**TASK DESCRIPTION**.
Take the entries below and reproduce exactly the portion that begins at the line containing "Instruction: Click the" and ends at the line containing "Task: Click the Undo arrow icon", keeping both ends, dropping pictures, and adding nothing else.

**THE DATA**.
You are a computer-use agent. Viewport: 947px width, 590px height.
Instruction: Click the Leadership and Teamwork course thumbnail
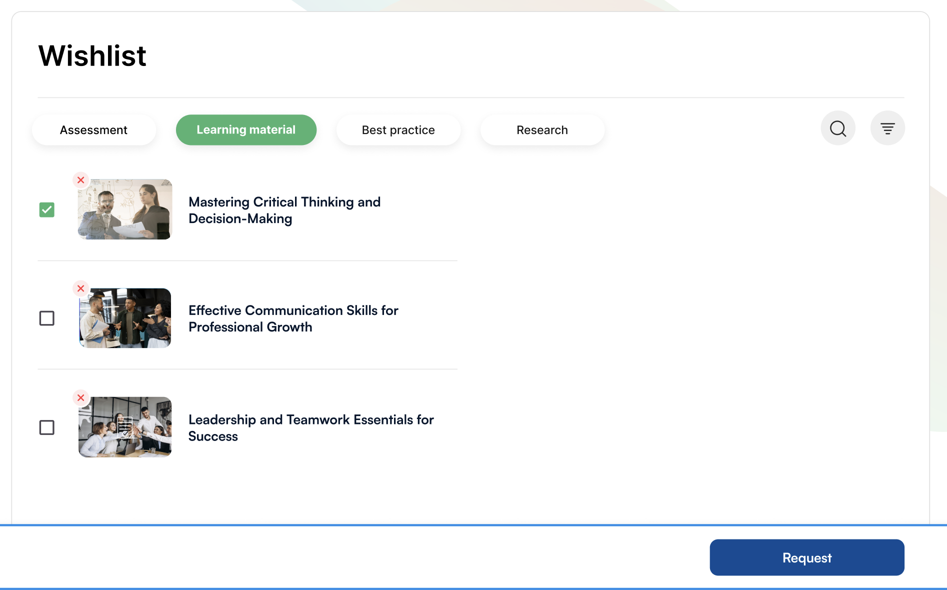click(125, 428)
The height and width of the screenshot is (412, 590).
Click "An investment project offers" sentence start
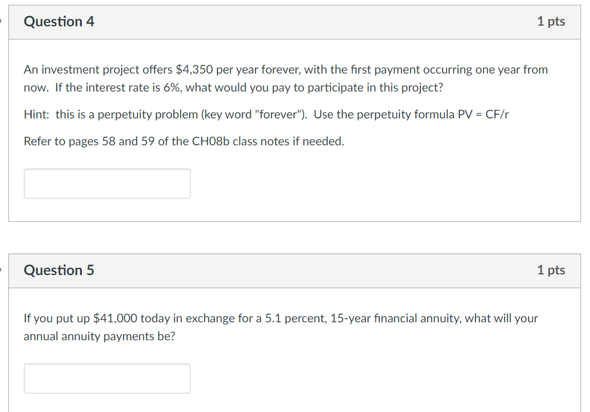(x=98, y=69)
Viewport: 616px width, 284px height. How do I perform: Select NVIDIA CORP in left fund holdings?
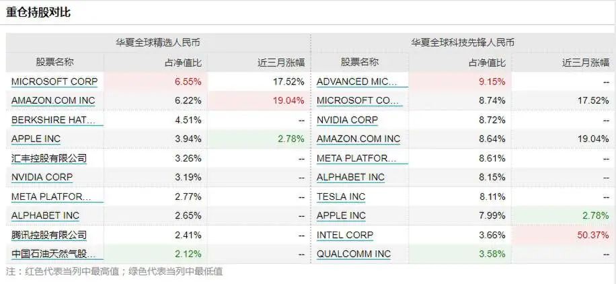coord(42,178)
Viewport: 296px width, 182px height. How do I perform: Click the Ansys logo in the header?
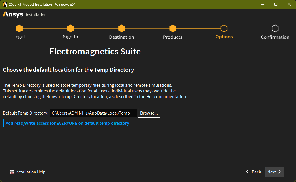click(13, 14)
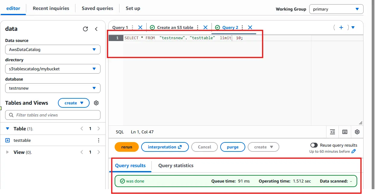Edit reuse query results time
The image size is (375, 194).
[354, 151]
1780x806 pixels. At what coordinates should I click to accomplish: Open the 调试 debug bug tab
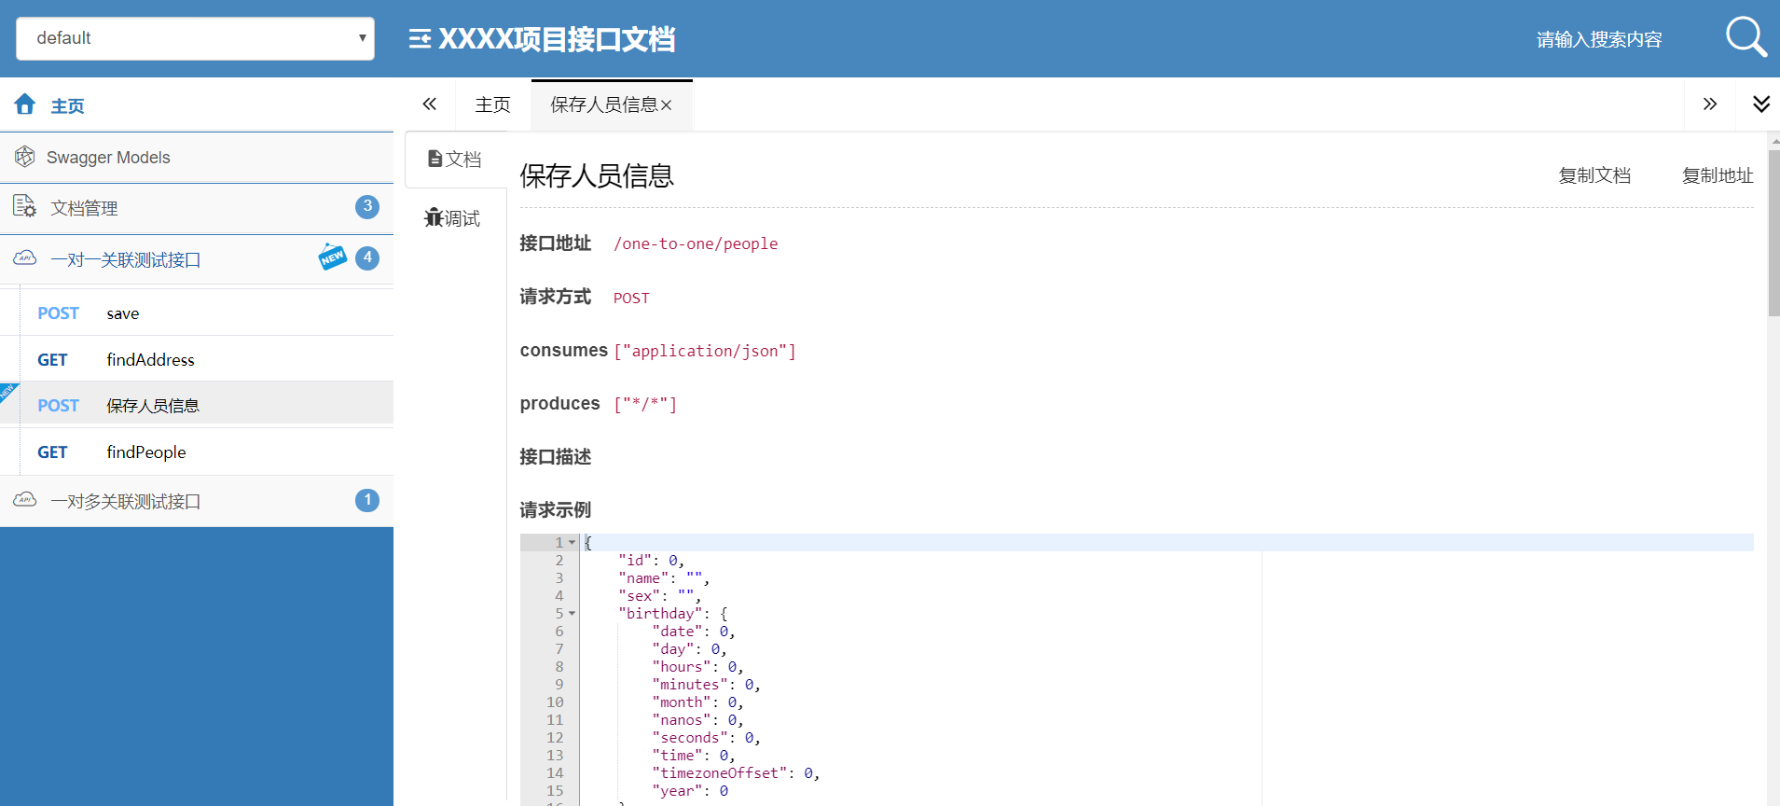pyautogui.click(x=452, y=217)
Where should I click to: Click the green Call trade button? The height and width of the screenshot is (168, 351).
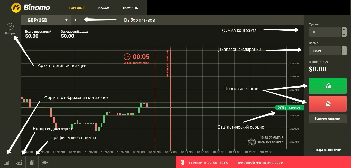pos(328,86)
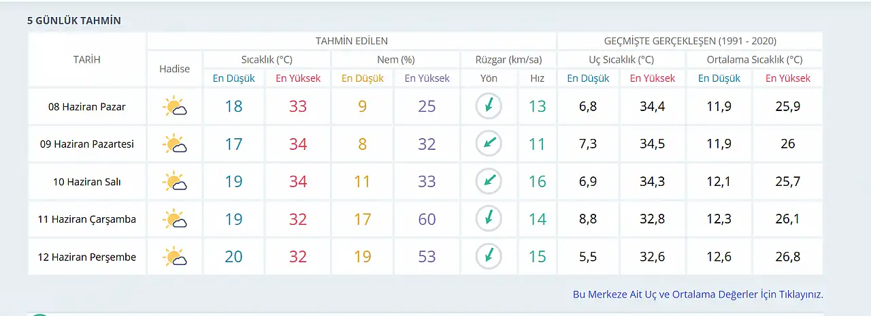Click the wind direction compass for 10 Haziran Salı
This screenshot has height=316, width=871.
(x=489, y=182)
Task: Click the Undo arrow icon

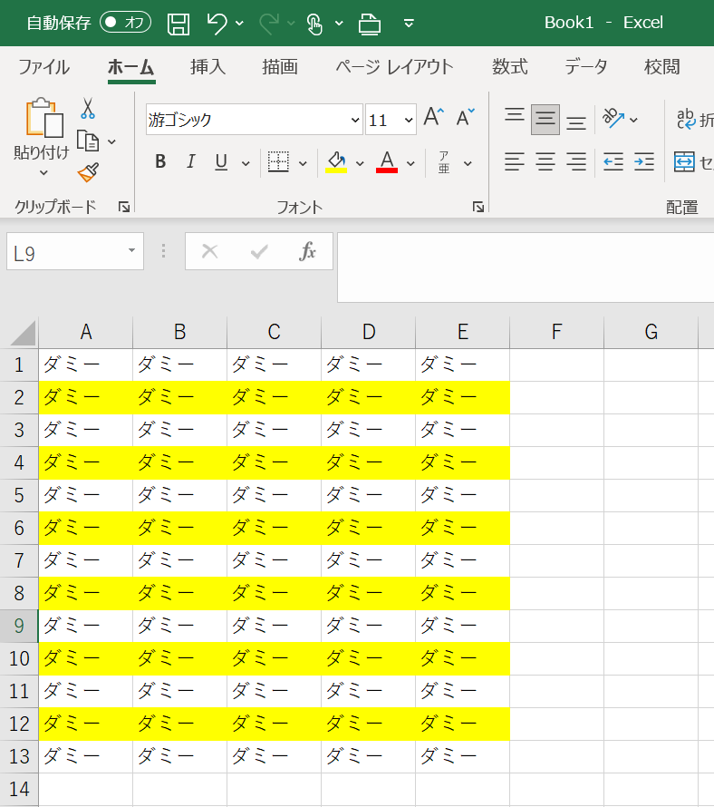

---

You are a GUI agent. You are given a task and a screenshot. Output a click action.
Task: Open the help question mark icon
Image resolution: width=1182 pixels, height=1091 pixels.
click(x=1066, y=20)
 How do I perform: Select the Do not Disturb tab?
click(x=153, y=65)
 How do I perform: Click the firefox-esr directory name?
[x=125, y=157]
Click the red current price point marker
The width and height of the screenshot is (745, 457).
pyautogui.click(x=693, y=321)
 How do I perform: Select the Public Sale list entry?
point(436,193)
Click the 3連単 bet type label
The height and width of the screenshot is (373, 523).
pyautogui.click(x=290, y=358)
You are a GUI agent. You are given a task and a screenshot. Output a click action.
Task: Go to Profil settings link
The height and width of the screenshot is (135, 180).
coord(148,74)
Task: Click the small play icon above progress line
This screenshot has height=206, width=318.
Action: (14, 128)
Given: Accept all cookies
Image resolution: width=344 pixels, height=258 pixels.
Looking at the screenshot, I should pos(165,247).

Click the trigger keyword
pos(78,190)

**RESPONSE AREA**.
Instruction: Click the Leadership and Teamwork course thumbnail
click(125, 428)
The height and width of the screenshot is (412, 590).
Click "An investment project offers" sentence start
(x=98, y=69)
Viewport: 616px width, 284px height. How do I perform: Select NVIDIA CORP in left fund holdings?
coord(42,178)
Viewport: 296px width, 182px height. How do I perform: Click the Ansys logo in the header?
click(13, 14)
Edit reuse query results time
The image size is (375, 194).
[354, 151]
1780x806 pixels. At what coordinates should I click to accomplish: Open the 调试 debug bug tab
pyautogui.click(x=452, y=217)
Where should I click to: Click the green Call trade button? The height and width of the screenshot is (168, 351).
pos(328,86)
Click the wind direction compass for 10 Haziran Salı
This screenshot has height=316, width=871.
(x=489, y=182)
Task: Click the Undo arrow icon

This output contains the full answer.